From Devastation to Exultation
Canadiennes Defender and Stingers Coach Julie Chu Experiences Both Playoff Win and Playoff Loss On Same Day
Montreal Canadiennes defender Julie Chu began her day coaching the Stingers in game 2 of their best-of-3 playoff series with the Université de Montréal Carabins before scoring two goals in the Canadiennes series-clinching win over the Toronto Furies at the Bell Sports Complex in Brossard on Saturday, Feb. 27. Photo Louis-Charles Dumais
This past Saturday turned out to be an eventful day for Montreal Canadiennes defender and Concordia Stingers women’s hockey acting head coach Julie Chu.
Chu began her day coaching the Stingers in game 2 of their best-of-3 playoff series with the Université de Montréal Carabins at 2:30 p.m. at Concordia’s Ed Meagher Arena. Having lost the series opener 3-2 on Thursday night, the Stingers needed to win their game in order to force a decisive third contest. Unfortunately for Chu and her squad, they were unable to muster up any offense, losing 3-0.
Chu’s season may have just ended at the university level but she still had work to do with her other team, the Montreal Canadiennes of the Canadian Women’s Hockey League. The team was also in a second game of a best of three semi-final series, against the Toronto Furies. A win by Montreal would book them a spot in the Clarkson Cup final.
The Canadiennes game was at the Bell Sports Complex in Brossard with puck drop at 5 p.m. Chu left the Ed Meagher Arena at 4:55 p.m.
“I knew it was going to be very tight,” Chu said. “My parents are in town [from the United States] so they drove me. Luckily, there was no traffic. Thank god it was a Saturday. Like a little kid, I had my hockey bag in the back and I got dressed up full gear in the back seat of the car, minus my skates.”
Despite running late for game time, Chu insisted on standing by her Stingers players following their playoff elimination.
“I didn’t want to rush out of there right away,” said an exhausted Chu after the Canadiennes’ 7-1 win. “At the end of the season, you want to be able to digest and spend time with them.
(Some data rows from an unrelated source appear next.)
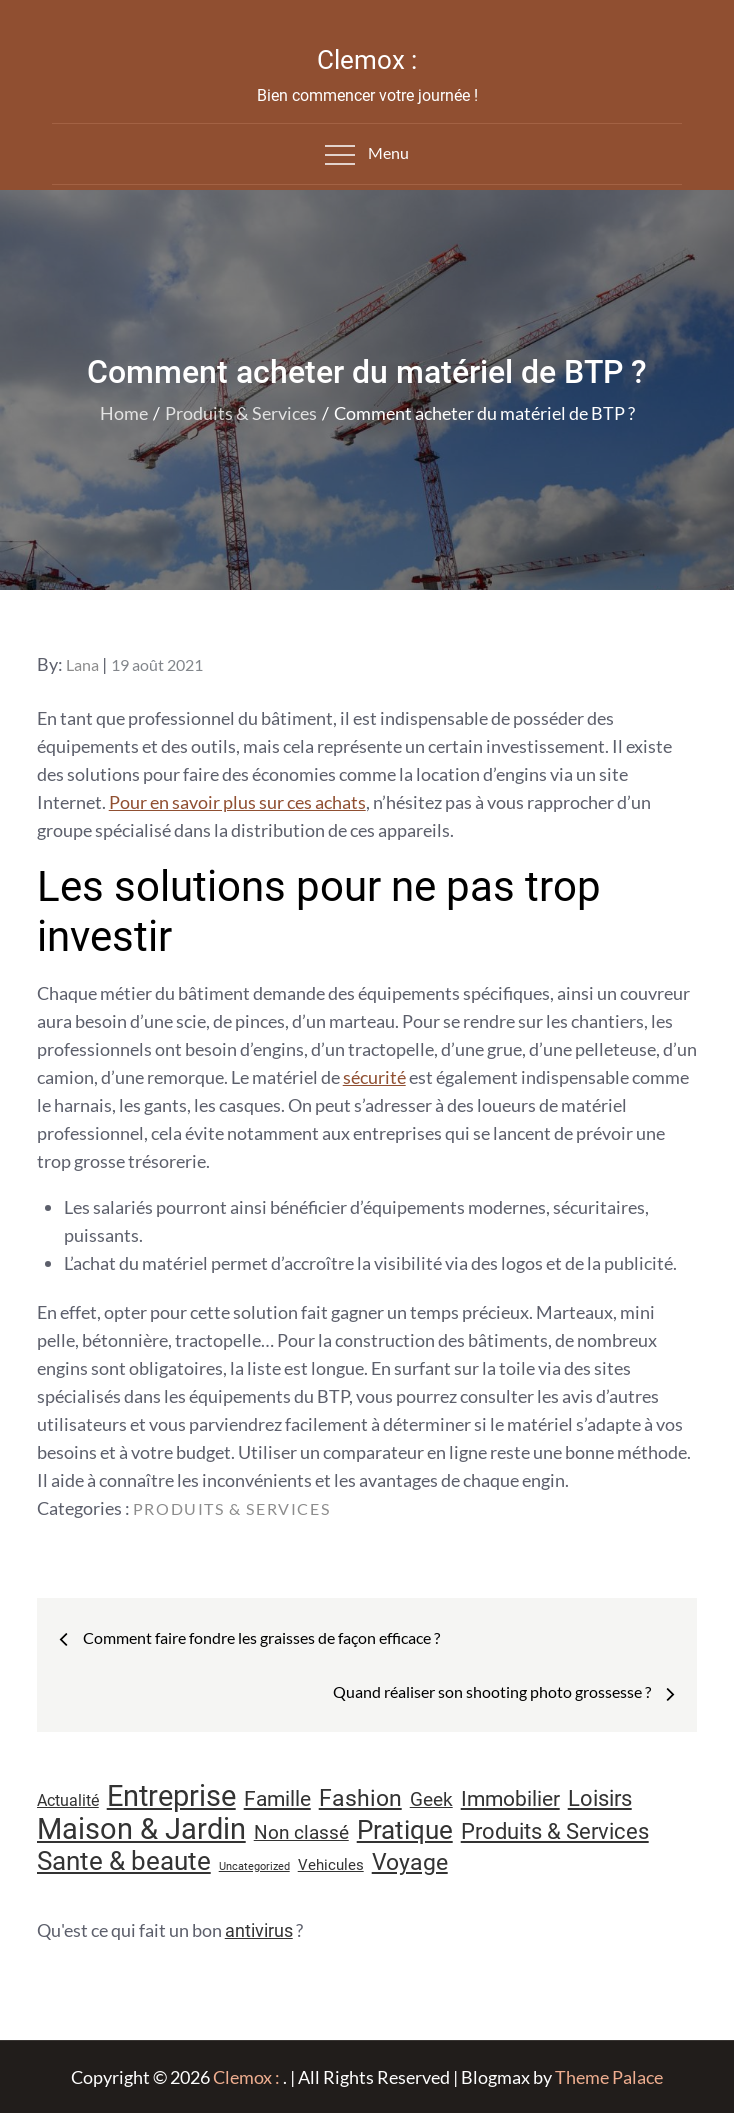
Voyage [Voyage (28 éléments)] (410, 1862)
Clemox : (367, 60)
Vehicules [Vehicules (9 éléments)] (331, 1865)
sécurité (374, 1077)
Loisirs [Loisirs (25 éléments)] (600, 1798)
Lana (82, 664)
We had a great meeting in the locker room. That is an amazing team that I was blessed to work with.”
During the nine previous instances where a Stingers game conflicted with a Canadiennes regular season contest, Chu opted to fulfill her role behind the bench with Concordia as opposed to suiting up for the Canadiennes. However, with both teams in a playoff situation, Chu wanted to be there for both important contests.
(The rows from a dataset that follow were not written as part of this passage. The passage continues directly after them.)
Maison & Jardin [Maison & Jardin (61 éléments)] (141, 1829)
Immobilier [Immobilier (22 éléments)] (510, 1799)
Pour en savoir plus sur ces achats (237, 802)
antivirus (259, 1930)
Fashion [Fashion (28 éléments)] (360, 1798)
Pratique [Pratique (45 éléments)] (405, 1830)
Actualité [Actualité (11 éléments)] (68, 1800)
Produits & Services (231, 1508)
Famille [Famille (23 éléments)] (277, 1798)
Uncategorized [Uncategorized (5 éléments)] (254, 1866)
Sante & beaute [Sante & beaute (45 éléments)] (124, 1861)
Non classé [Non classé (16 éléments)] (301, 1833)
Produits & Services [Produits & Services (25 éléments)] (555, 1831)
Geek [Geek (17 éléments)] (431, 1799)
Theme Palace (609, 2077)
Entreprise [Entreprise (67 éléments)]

Chu arrived during the first television timeout—-the game was broadcast on Sportsnet 360—-having missed six and a half minutes of game action. She raced from the corridor leading to the locker rooms across the ice to her team’s bench as thunderous applause erupted from the Brossard faithful.
“I couldn’t have expected that at all,” admitted Chu. “That was extremely humbling. I’m not really usually one of the players that people chant for. I don’t really score goals. I block shots and am an even-keeled person. It has never happened in my life. We have had amazing fans and amazing support all year.”
However, there did remain one small hiccup. Chu’s sticks were accidentally left in the Canadiennes locker room. With play about to resume, fellow defender Carly Hill skated across the ice to recover Chu’s sticks in time for her first shift. Without this quick action, Chu may have had to borrow Hill’s own.
“I was worried I might break the stick because she is a little shorter than me,” said Chu. “It worked out that I didn’t have to go a shift with hers.”
Chu then scored two goals and an assist in the second period. It was initially thought that Chu had scored a hat trick, however her opening score was credited to Canadiennes forward Caroline Ouellette, who deflected her shot.
“I think I did, yes,” said Ouellette, when questioned as to whether she did deflect Chu’s shot. “She got a hat thrown on the ice for her. I felt bad about it. Let’s not tell her though, she needs this right now.”
Chu was still named the game’s first star and was the subject of a “Chewey, Chewey, Chewey” chant by the fans as she skated around the ice.
“The hockey bounces that maybe weren’t at the Concordia game were here for me tonight,” said Chu. “The biggest thing on our team is that it isn’t really about points. It’s just a matter of us getting the job done and making sure that we are putting our team in front of everyone else.”
Chu, forever the team player, tried to shy away from her personal exploits and shower credit on her teammates, not only for their play on the ice, but their supportiveness with her coaching job at Concordia.
“I didn’t want to be a distraction for my team and that was a big thing,” said Chu. “My teammates are amazing. I am so lucky that they were willing to let me have that balance of having a full-time job at Concordia that sometimes takes me away from the team on a consistent basis. When I can’t make it, they still welcome me with open arms. I am truly blessed to be a part of this team.”
Chu’s season coaching the Stingers may be over, but her playing career with the Canadiennes will continue on. She and her teammates will meet the Calgary Inferno in the CWHL’s Clarkson Cup on March 13th in Ottawa.